Overtime: Why We Need a Shorter Working Week by Will Stronge & Kyle Lewis

Overtime: Why We Need a Shorter Working Week by Will Stronge & Kyle Lewis

Author:Will Stronge & Kyle Lewis [Stronge, Will & Lewis, Kyle]
Language: eng
Format: epub
ISBN: 9781788738682
Google: 2-M9EAAAQBAJ
Publisher: Verso Books
Published: 2021-01-19T23:28:08.776359+00:00


A transition to degrowth must involve abandoning GDP (Gross Domestic Product) as a measure of success for an economy, and fundamentally recalibrating what we value. In short: change the metrics. Rather than viewing perpetual growth as an end in itself, a sustainable degrowth approach would implement measurements that are geared towards, and that capture, societal well-being, ecological sustainability and social equality.9

Reducing our carbon footprint by working less

For advocates of degrowth, the transition to a new economy will be undergirded by a range of policy measures that actively encourage economic activity based on resource circulation rather than resource extraction.10 These tend to include a basic income (creating an income floor irrespective of an individual’s earnings or employment status), a wide range of universal services (free public transport, housing, healthcare and education) and a high rate of tax and regulation on private assets (encouraging lower levels of consumerism and more environmentally sustainable uses of energy and resources).
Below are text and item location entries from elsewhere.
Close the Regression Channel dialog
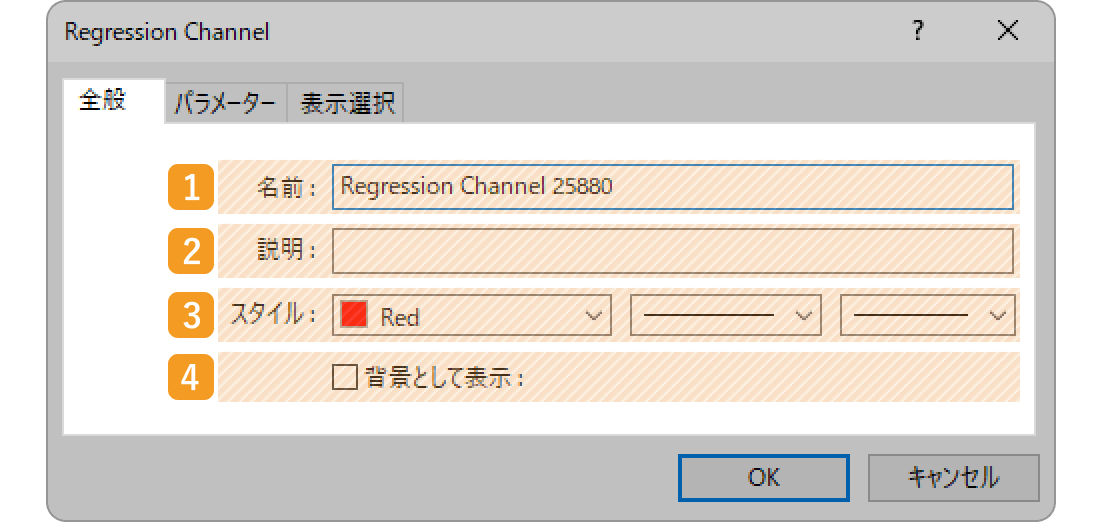Screen dimensions: 1100x522 (x=1008, y=32)
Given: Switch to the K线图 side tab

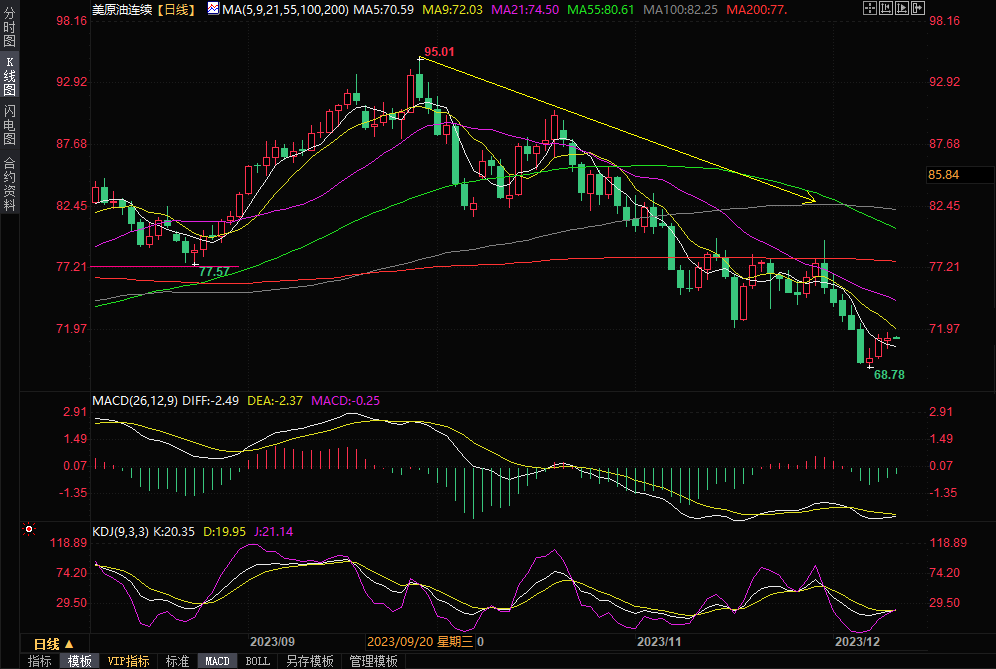Looking at the screenshot, I should click(9, 76).
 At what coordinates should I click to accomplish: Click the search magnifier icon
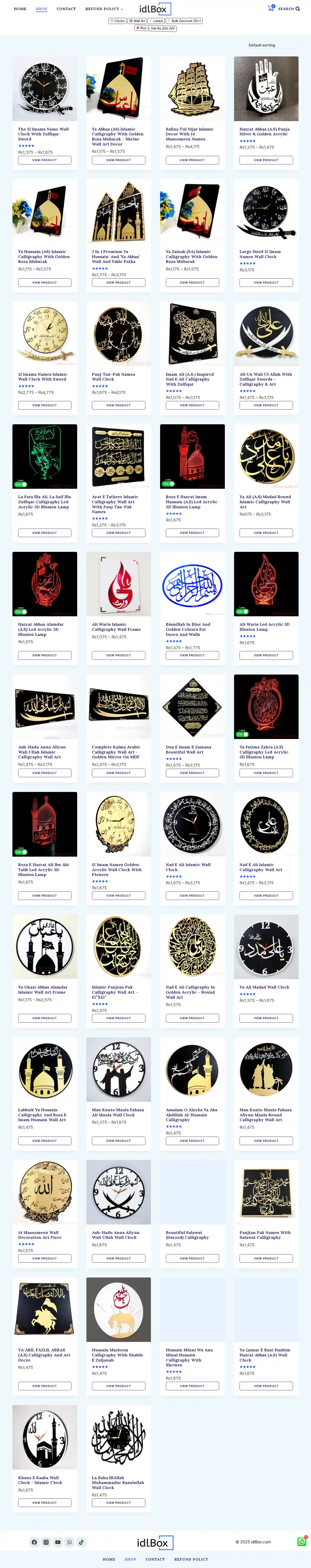click(x=298, y=9)
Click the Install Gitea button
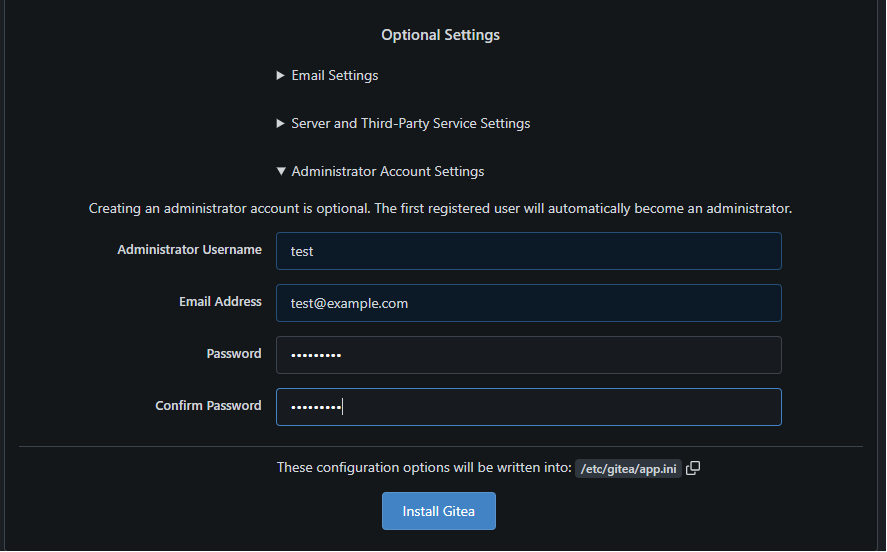Viewport: 887px width, 552px height. coord(439,511)
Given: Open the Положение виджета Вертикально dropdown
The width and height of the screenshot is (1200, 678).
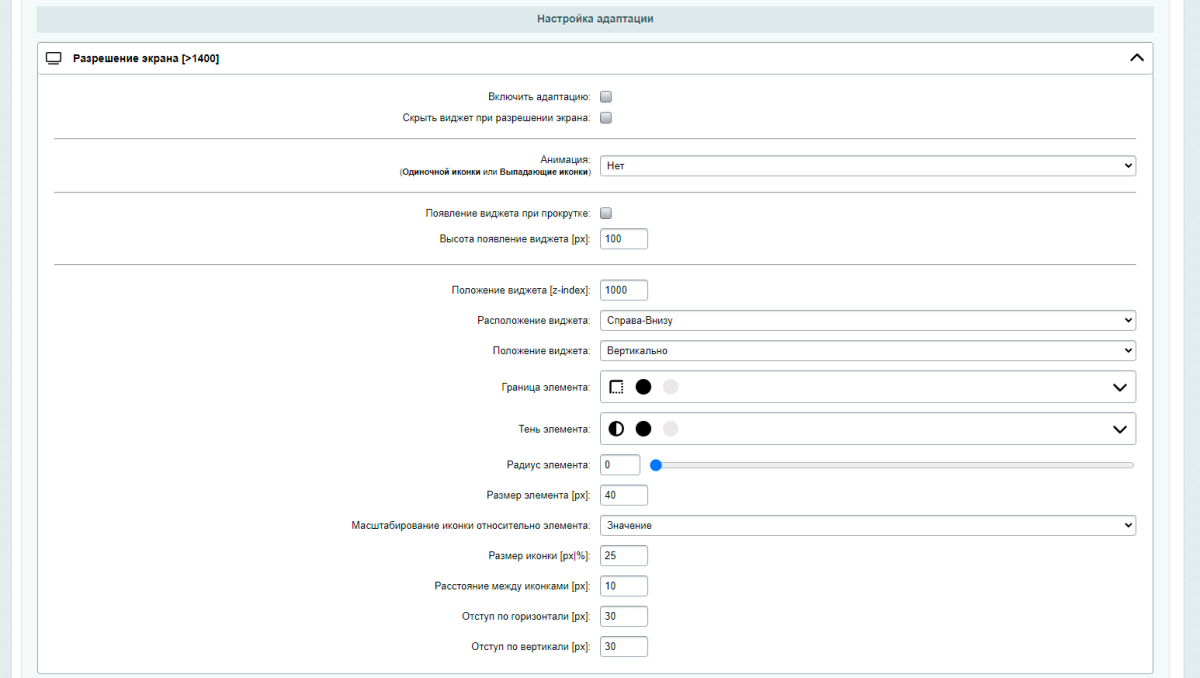Looking at the screenshot, I should tap(867, 351).
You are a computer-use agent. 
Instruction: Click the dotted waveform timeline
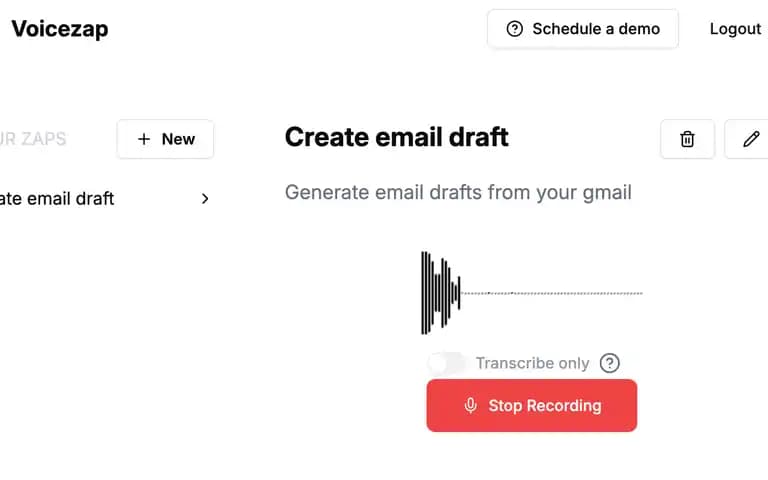[552, 293]
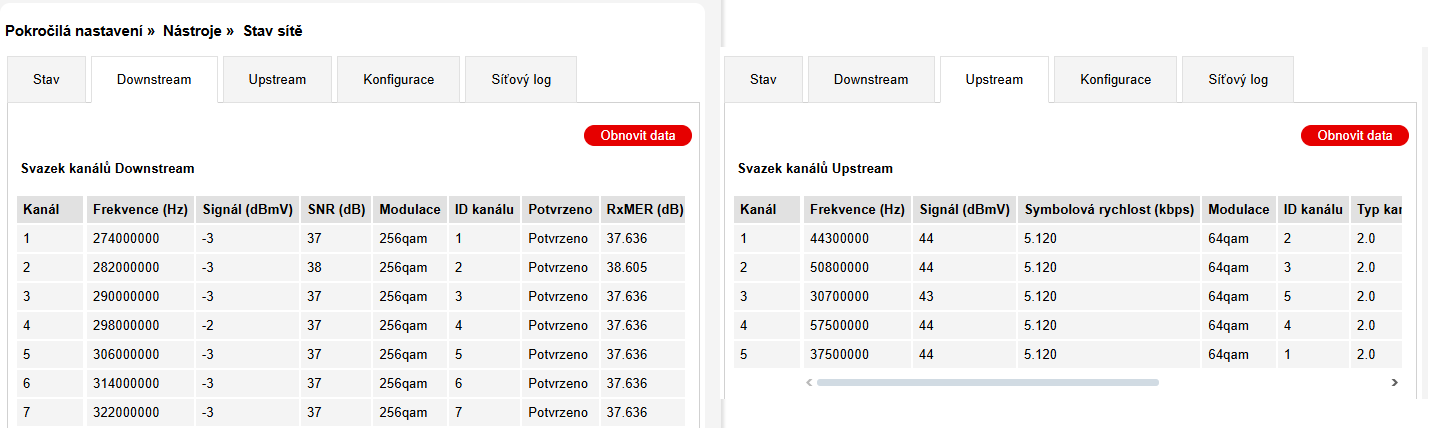Image resolution: width=1431 pixels, height=438 pixels.
Task: Open Stav tab in the Upstream panel
Action: (x=763, y=80)
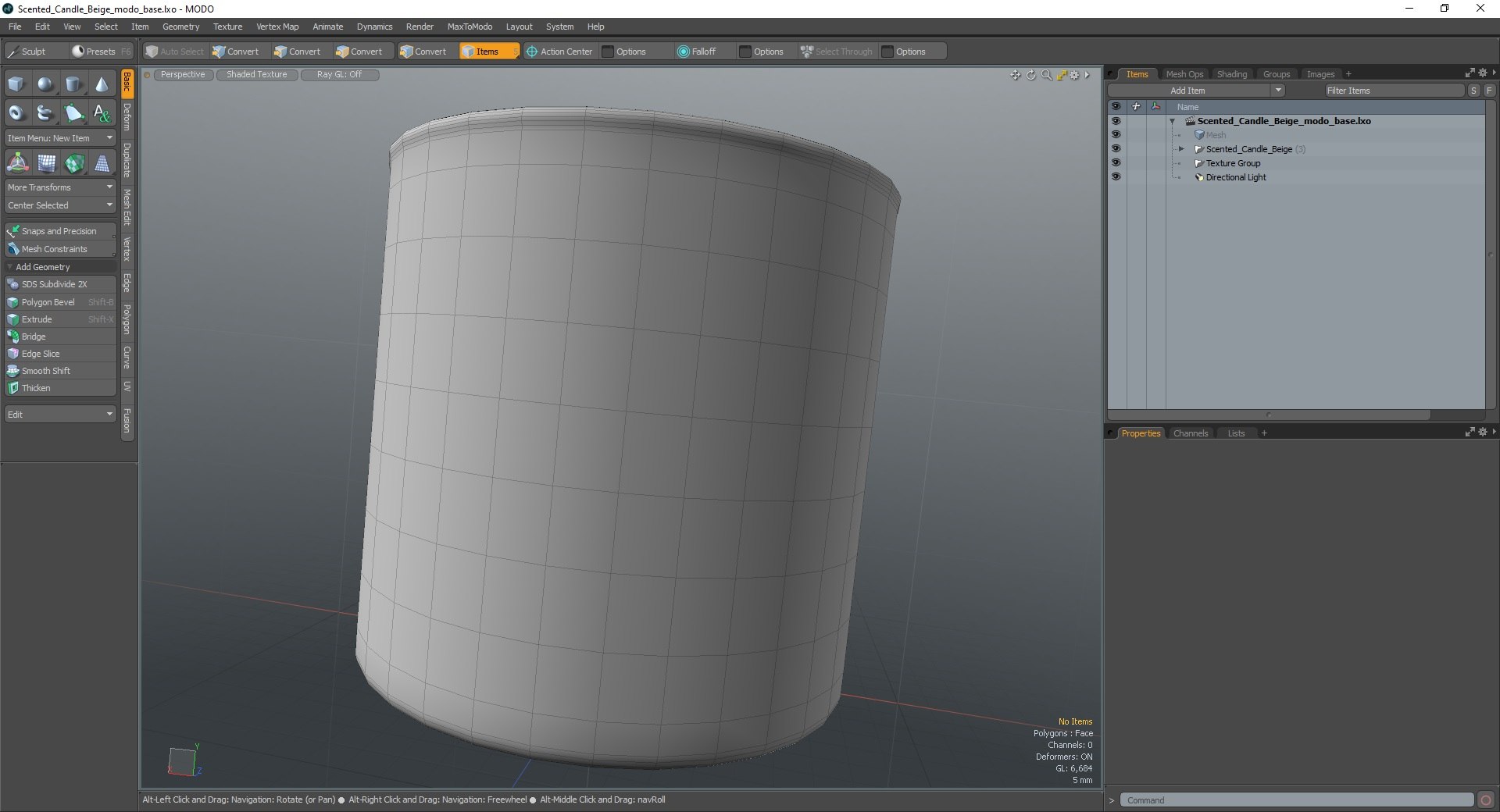Viewport: 1500px width, 812px height.
Task: Expand the Scented_Candle_Beige group
Action: coord(1181,149)

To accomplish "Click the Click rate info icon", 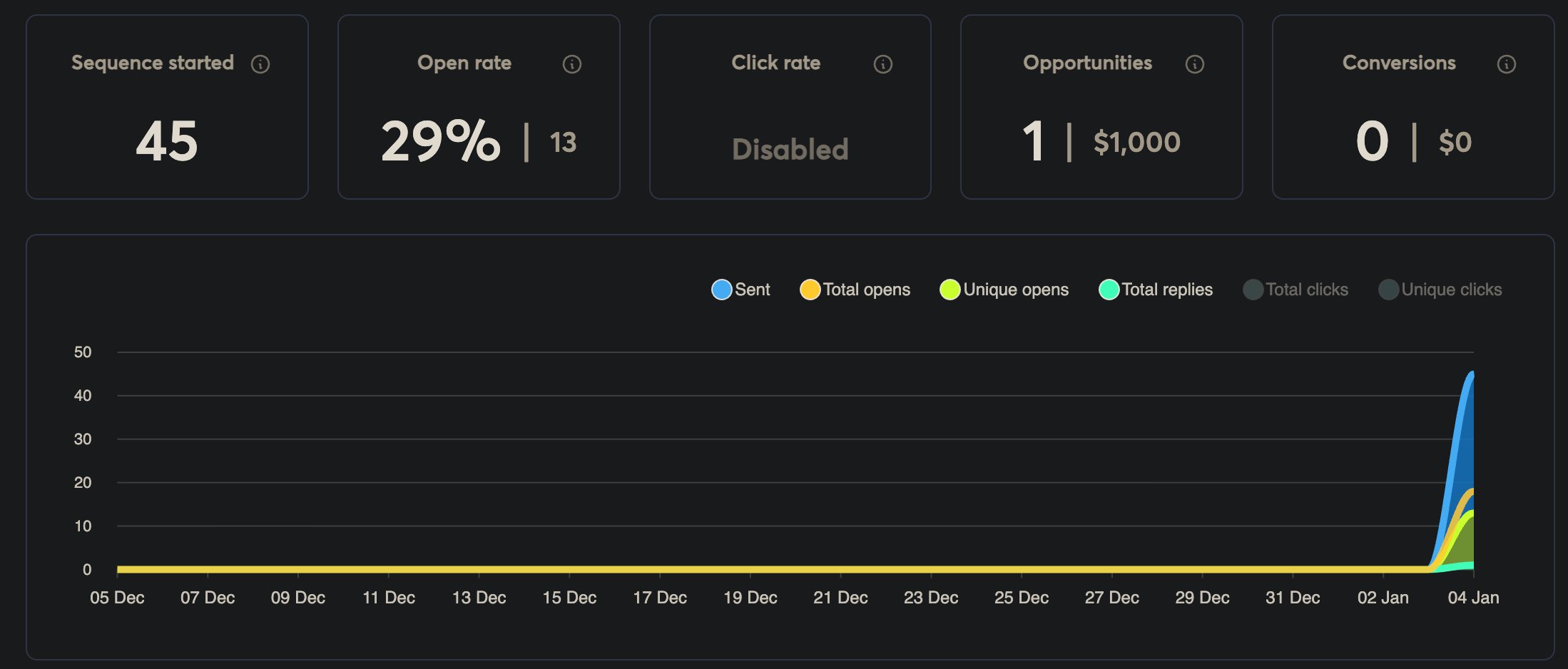I will click(882, 64).
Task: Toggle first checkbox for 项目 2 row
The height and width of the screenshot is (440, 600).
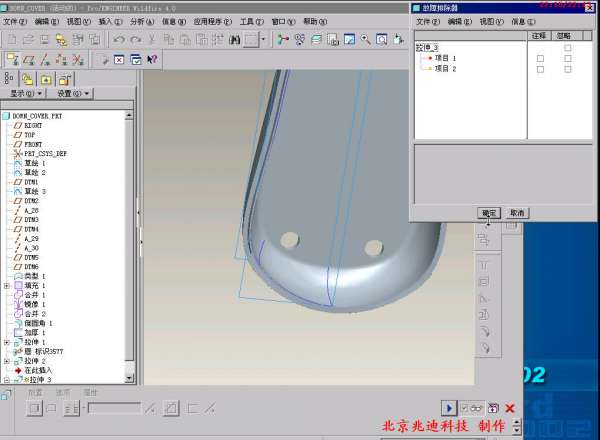Action: tap(541, 69)
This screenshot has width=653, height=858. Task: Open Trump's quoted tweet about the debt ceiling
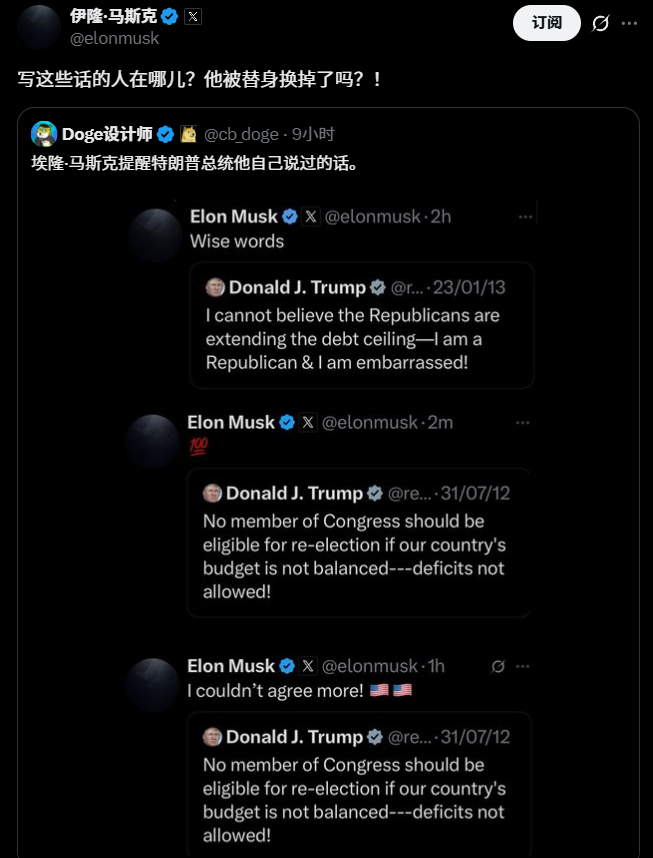click(x=361, y=325)
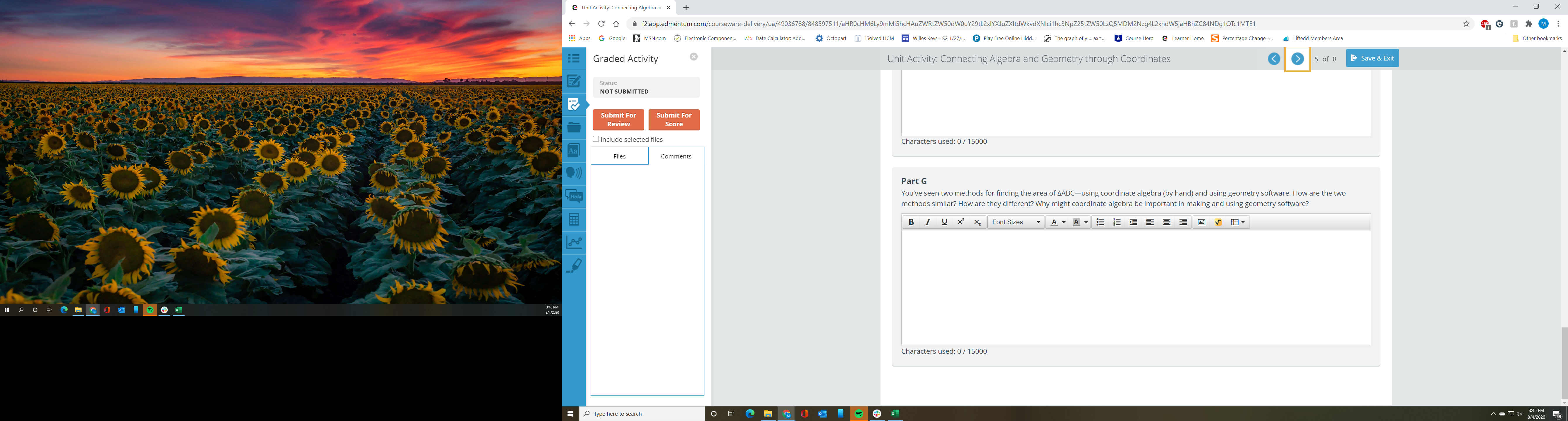The image size is (1568, 421).
Task: Open the Hola translation tool
Action: (x=573, y=196)
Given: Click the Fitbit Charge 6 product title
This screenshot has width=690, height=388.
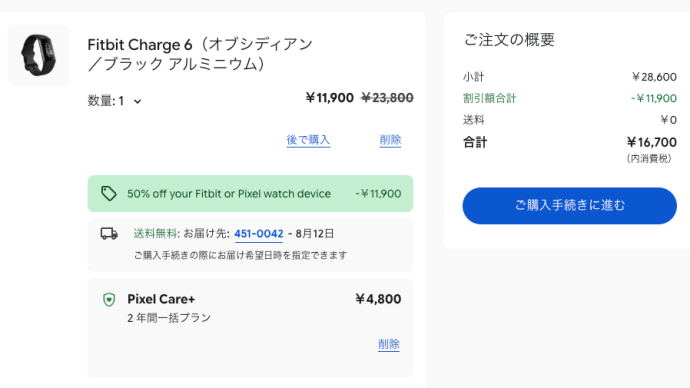Looking at the screenshot, I should click(x=200, y=54).
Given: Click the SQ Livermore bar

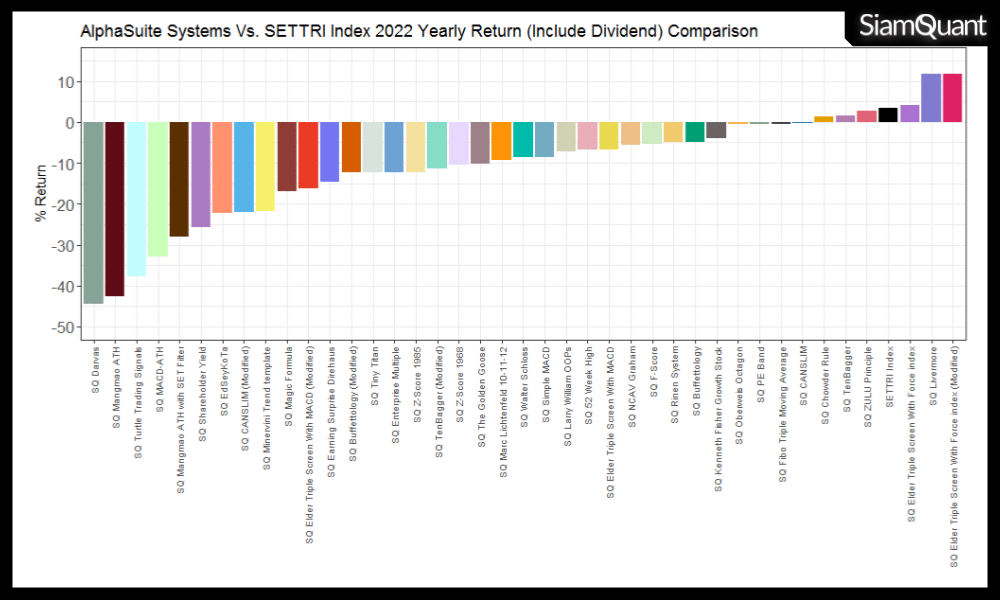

One of the key components of a degrowth programme relates to working time and its reduction.11 Working less not only reduces the sheer amount of resources being used as part of the labour process, but it also reduces the amount of carbon-intensive consumption that comes with what Juliet Schor calls the ‘work and spend’ cycle.12 In a study that assessed the environmental impacts of twenty-seven Organisation for Economic Co-operation and Development (OECD) countries, Schor and her colleagues estimated that reducing our working hours by a quarter could reduce our carbon footprint by as much as 30 per cent.13 For the average British worker, this would mean cutting our weekly forty-two hours of work to just over thirty-one hours – or, a four-day week.

In the US, a degrowth-inspired study evaluated the carbon footprint held by individual items consumed by households with shorter or longer hours. In short, each item of expenditure per household, reported via surveys, was ranked according to how carbonintensive its production was – from packaged meals to pieces of clothing and so on. Their conclusion? ‘[H]ouseholds with longer work hours have significantly larger carbon footprints’, demonstrating a worrying correlation between increasingly unsustainable consumption and high workload lifestyles.14 This study is consonant with anecdotal everyday experience, where early starts and late finishes bequeath takeaway meals delivered by moped, ready meals thrown into the microwave because we’re too tired to cook or an early morning breakfast deal wrapped in layers of plastic.

These findings underline an important facet of the argument for reduced hours: we must have a significant reduction in our working time, not only because the work we do is so carbon intensive, but also because of the consumption that occurs at the fringes of our working lives.